Source information section start

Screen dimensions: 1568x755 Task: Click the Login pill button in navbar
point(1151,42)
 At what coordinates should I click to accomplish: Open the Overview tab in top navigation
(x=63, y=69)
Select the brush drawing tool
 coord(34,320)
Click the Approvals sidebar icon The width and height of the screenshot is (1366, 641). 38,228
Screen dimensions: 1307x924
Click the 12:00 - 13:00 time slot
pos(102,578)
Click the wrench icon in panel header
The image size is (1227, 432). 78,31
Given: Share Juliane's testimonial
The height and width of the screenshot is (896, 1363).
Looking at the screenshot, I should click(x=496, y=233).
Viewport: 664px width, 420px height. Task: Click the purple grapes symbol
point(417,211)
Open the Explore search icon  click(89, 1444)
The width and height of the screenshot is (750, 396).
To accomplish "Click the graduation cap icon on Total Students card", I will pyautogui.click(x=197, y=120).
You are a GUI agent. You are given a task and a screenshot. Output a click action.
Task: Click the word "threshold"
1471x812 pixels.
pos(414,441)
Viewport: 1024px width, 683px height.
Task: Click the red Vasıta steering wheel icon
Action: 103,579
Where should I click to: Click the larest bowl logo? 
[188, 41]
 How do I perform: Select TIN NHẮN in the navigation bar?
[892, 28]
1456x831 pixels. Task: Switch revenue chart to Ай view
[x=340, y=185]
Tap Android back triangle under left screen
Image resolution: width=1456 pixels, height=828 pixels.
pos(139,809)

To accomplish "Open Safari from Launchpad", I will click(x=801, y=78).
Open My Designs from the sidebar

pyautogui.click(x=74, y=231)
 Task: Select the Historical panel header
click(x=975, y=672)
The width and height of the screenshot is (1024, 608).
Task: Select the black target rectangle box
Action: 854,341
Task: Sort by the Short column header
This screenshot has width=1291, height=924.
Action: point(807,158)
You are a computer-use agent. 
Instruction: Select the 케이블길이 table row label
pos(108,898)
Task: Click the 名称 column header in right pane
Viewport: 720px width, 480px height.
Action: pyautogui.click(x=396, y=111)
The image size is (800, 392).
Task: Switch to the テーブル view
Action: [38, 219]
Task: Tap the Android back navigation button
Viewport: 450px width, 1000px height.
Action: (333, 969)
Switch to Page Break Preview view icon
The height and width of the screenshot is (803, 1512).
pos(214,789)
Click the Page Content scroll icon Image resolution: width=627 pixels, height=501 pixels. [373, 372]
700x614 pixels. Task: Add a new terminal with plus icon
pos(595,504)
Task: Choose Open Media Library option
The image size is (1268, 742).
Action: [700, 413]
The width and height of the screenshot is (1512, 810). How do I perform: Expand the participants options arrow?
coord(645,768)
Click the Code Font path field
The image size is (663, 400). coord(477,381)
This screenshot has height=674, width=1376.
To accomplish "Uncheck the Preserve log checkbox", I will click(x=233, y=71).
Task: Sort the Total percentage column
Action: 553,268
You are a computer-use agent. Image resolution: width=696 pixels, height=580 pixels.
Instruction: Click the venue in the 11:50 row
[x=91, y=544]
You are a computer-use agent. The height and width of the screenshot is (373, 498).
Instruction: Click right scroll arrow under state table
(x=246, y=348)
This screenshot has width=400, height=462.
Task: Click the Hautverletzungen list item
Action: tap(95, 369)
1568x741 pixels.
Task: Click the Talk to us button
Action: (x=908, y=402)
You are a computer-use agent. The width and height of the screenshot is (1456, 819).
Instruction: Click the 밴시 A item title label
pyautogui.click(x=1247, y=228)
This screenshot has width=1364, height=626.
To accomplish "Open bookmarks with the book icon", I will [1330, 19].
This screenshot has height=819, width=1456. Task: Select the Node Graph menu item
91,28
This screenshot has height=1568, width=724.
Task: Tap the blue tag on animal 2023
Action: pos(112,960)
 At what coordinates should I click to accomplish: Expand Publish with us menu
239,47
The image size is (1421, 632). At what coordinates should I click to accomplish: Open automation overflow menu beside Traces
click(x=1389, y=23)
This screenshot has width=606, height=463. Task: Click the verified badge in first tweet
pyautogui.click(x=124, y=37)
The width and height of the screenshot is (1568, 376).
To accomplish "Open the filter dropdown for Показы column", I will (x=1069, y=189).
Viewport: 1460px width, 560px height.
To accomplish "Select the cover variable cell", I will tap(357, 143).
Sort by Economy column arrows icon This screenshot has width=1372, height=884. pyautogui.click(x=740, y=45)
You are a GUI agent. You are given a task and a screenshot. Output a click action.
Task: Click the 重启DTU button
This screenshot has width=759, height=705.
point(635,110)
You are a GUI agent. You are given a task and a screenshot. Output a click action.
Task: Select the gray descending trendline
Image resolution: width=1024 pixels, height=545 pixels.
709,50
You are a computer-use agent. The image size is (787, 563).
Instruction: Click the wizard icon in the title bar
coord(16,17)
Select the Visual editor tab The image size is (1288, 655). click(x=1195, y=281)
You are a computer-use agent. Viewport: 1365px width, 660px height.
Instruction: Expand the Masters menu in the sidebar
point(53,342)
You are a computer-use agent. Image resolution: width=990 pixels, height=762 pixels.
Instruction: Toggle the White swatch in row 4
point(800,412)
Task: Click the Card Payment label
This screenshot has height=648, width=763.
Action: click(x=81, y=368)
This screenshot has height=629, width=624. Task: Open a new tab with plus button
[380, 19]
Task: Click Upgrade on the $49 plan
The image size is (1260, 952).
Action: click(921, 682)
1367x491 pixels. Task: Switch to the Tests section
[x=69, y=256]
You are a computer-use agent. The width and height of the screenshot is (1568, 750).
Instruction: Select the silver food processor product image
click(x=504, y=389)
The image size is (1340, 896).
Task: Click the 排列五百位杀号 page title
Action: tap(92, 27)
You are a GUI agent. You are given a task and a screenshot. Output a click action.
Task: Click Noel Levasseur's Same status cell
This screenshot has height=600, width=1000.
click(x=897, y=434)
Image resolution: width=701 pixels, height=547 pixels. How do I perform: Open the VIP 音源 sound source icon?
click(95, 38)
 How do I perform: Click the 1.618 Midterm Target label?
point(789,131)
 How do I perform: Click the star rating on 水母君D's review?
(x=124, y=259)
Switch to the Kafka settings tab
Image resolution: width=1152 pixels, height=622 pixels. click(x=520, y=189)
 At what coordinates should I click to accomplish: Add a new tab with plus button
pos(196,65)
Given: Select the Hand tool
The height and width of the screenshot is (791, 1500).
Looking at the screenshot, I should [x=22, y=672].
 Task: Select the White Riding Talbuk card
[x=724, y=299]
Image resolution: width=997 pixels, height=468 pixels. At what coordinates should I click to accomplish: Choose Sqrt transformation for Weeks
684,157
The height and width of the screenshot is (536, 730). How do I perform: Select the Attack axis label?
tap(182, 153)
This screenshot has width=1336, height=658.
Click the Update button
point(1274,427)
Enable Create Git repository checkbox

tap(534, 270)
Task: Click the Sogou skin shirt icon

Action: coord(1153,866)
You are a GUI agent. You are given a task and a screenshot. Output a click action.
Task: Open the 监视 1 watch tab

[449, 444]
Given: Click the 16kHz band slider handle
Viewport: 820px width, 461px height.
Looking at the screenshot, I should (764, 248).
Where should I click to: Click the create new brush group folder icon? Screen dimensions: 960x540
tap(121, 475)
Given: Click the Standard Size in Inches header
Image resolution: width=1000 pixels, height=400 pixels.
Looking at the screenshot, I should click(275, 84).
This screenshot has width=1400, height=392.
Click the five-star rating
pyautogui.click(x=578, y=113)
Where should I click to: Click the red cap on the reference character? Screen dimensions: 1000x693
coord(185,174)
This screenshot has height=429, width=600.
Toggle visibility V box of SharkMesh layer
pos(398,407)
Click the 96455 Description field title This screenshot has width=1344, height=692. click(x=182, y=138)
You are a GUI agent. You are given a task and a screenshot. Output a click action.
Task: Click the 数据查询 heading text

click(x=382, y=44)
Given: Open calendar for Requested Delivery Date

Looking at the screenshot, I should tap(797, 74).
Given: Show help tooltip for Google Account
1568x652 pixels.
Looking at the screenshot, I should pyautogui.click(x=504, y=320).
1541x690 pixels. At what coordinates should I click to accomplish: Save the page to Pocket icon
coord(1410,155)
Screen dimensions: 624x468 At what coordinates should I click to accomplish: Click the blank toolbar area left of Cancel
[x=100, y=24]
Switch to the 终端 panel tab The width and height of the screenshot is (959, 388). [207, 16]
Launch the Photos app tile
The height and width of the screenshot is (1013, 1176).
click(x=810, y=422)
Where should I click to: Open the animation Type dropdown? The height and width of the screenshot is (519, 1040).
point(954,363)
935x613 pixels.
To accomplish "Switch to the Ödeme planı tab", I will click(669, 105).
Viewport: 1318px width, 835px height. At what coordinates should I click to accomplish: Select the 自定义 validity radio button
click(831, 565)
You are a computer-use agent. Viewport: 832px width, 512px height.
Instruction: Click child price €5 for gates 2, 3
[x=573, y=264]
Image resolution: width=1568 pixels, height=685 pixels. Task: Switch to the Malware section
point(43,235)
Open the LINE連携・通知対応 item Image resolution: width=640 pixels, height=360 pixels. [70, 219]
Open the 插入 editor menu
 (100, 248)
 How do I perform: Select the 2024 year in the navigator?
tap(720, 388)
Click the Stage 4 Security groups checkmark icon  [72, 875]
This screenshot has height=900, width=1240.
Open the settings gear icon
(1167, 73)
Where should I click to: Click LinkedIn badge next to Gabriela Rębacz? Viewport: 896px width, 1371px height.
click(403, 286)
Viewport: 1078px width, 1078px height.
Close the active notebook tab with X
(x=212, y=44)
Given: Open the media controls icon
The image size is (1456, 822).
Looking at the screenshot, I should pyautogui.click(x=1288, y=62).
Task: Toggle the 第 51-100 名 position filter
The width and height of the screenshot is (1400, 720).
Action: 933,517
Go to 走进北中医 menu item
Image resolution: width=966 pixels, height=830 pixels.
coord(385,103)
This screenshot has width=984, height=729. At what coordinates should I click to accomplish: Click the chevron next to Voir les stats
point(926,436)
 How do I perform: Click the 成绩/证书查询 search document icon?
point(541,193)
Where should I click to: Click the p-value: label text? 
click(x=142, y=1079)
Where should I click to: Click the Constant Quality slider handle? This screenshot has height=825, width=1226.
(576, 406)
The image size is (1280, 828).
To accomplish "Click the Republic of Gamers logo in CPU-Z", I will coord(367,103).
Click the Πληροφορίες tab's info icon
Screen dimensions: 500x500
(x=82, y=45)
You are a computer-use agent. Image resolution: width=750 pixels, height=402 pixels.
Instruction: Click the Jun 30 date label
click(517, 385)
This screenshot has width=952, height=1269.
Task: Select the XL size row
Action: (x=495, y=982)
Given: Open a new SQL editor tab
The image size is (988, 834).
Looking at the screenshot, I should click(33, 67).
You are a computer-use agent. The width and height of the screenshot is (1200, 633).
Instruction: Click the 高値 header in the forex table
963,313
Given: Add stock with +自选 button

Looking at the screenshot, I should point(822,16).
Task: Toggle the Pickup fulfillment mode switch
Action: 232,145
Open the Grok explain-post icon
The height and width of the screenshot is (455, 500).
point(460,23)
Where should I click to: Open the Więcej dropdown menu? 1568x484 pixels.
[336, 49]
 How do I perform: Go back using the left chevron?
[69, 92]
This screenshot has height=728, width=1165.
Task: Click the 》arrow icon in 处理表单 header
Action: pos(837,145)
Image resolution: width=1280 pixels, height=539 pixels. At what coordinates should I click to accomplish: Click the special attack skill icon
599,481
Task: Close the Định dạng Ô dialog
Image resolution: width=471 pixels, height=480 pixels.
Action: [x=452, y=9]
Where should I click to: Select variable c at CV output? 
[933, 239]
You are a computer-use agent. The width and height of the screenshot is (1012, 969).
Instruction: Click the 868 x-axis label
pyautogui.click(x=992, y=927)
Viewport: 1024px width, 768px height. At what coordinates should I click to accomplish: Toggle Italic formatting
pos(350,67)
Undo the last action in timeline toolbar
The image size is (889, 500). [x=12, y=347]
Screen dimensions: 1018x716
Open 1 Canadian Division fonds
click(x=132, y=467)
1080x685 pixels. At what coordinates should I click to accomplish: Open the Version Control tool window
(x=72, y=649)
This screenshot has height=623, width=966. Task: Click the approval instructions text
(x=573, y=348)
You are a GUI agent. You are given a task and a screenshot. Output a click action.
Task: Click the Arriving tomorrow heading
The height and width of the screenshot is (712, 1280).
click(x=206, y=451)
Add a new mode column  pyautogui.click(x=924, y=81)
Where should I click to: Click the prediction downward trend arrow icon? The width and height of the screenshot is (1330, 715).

Source information section end

* _Work required_: Using the listing above, copy exactly the line that contains "At what coordinates should I click to accomplish: Expand", the line that contains "Viewport: 1460px width, 560px height.", and each line that falls between them.

* _Answer section_:
 At what coordinates should I click to accomplish: Expand Publish with us menu
239,47
The image size is (1421, 632). At what coordinates should I click to accomplish: Open automation overflow menu beside Traces
click(x=1389, y=23)
This screenshot has width=606, height=463. Task: Click the verified badge in first tweet
pyautogui.click(x=124, y=37)
The width and height of the screenshot is (1568, 376).
To accomplish "Open the filter dropdown for Показы column", I will (x=1069, y=189).
Viewport: 1460px width, 560px height.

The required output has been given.